**Supplied information**
--------------------------------------------------

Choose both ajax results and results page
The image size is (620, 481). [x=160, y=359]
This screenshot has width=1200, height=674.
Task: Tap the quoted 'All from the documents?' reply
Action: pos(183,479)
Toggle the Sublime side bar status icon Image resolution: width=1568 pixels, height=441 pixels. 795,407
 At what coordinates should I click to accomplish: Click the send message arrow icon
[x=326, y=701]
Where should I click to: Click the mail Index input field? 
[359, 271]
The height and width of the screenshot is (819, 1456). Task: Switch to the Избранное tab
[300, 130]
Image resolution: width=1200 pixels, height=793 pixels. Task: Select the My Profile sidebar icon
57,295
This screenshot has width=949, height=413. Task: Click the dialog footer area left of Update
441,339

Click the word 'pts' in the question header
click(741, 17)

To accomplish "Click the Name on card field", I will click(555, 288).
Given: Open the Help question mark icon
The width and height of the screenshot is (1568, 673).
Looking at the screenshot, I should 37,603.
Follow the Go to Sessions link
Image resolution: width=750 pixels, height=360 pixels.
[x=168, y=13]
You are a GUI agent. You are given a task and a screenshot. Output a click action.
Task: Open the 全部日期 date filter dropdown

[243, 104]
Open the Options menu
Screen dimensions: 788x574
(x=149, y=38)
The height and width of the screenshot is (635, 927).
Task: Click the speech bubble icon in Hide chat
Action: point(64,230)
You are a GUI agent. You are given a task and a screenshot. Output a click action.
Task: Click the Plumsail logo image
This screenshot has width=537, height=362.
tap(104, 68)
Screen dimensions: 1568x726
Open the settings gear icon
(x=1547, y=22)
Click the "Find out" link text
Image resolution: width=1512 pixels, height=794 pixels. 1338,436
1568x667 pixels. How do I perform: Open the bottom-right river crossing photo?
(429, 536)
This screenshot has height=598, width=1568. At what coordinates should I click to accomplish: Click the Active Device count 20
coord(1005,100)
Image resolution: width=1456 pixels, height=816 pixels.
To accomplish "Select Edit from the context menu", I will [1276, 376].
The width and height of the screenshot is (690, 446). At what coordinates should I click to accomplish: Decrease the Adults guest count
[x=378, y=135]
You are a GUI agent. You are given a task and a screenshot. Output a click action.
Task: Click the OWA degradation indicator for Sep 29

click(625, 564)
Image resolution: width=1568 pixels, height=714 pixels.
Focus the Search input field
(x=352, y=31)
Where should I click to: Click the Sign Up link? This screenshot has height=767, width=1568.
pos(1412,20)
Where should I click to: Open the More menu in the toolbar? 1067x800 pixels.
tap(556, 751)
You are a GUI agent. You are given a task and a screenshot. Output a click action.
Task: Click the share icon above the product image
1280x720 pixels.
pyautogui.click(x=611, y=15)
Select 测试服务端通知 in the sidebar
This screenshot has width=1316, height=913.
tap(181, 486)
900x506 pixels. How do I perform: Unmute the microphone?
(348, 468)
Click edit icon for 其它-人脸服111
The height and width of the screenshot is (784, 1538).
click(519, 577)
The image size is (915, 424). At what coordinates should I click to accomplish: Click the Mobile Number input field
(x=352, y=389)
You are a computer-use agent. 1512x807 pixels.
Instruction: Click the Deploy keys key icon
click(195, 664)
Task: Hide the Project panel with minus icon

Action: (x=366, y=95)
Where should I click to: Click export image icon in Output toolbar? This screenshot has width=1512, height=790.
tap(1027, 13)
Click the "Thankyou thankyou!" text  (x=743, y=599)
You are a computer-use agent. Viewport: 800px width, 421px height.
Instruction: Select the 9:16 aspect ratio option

--------------------------------------------------

Please give back all of the records exactly as written.

Choose both ajax results and results page
The image size is (620, 481). [x=160, y=359]
This screenshot has width=1200, height=674.
Task: Tap the quoted 'All from the documents?' reply
Action: pos(183,479)
Toggle the Sublime side bar status icon Image resolution: width=1568 pixels, height=441 pixels. 795,407
 At what coordinates should I click to accomplish: Click the send message arrow icon
[x=326, y=701]
Where should I click to: Click the mail Index input field? 
[359, 271]
The height and width of the screenshot is (819, 1456). Task: Switch to the Избранное tab
[300, 130]
Image resolution: width=1200 pixels, height=793 pixels. Task: Select the My Profile sidebar icon
57,295
This screenshot has width=949, height=413. Task: Click the dialog footer area left of Update
441,339

Click the word 'pts' in the question header
click(741, 17)

To accomplish "Click the Name on card field", I will click(555, 288).
Given: Open the Help question mark icon
The width and height of the screenshot is (1568, 673).
Looking at the screenshot, I should 37,603.
Follow the Go to Sessions link
Image resolution: width=750 pixels, height=360 pixels.
[x=168, y=13]
You are a GUI agent. You are given a task and a screenshot. Output a click action.
Task: Open the 全部日期 date filter dropdown

[243, 104]
Open the Options menu
Screen dimensions: 788x574
(x=149, y=38)
The height and width of the screenshot is (635, 927).
Task: Click the speech bubble icon in Hide chat
Action: point(64,230)
You are a GUI agent. You are given a task and a screenshot. Output a click action.
Task: Click the Plumsail logo image
This screenshot has width=537, height=362.
tap(104, 68)
Screen dimensions: 1568x726
Open the settings gear icon
(x=1547, y=22)
Click the "Find out" link text
Image resolution: width=1512 pixels, height=794 pixels. 1338,436
1568x667 pixels. How do I perform: Open the bottom-right river crossing photo?
(429, 536)
This screenshot has height=598, width=1568. At what coordinates should I click to accomplish: Click the Active Device count 20
coord(1005,100)
Image resolution: width=1456 pixels, height=816 pixels.
To accomplish "Select Edit from the context menu", I will [1276, 376].
The width and height of the screenshot is (690, 446). At what coordinates should I click to accomplish: Decrease the Adults guest count
[x=378, y=135]
You are a GUI agent. You are given a task and a screenshot. Output a click action.
Task: Click the OWA degradation indicator for Sep 29

click(625, 564)
Image resolution: width=1568 pixels, height=714 pixels.
Focus the Search input field
(x=352, y=31)
Where should I click to: Click the Sign Up link? This screenshot has height=767, width=1568.
pos(1412,20)
Where should I click to: Open the More menu in the toolbar? 1067x800 pixels.
tap(556, 751)
You are a GUI agent. You are given a task and a screenshot. Output a click action.
Task: Click the share icon above the product image
1280x720 pixels.
pyautogui.click(x=611, y=15)
Select 测试服务端通知 in the sidebar
This screenshot has width=1316, height=913.
tap(181, 486)
900x506 pixels. How do I perform: Unmute the microphone?
(348, 468)
Click edit icon for 其它-人脸服111
The height and width of the screenshot is (784, 1538).
click(519, 577)
The image size is (915, 424). At what coordinates should I click to accomplish: Click the Mobile Number input field
(x=352, y=389)
You are a computer-use agent. 1512x807 pixels.
Instruction: Click the Deploy keys key icon
click(195, 664)
Task: Hide the Project panel with minus icon

Action: (x=366, y=95)
Where should I click to: Click export image icon in Output toolbar? This screenshot has width=1512, height=790.
tap(1027, 13)
Click the "Thankyou thankyou!" text  (x=743, y=599)
You are a computer-use agent. Viewport: 800px width, 421px height.
Instruction: Select the 9:16 aspect ratio option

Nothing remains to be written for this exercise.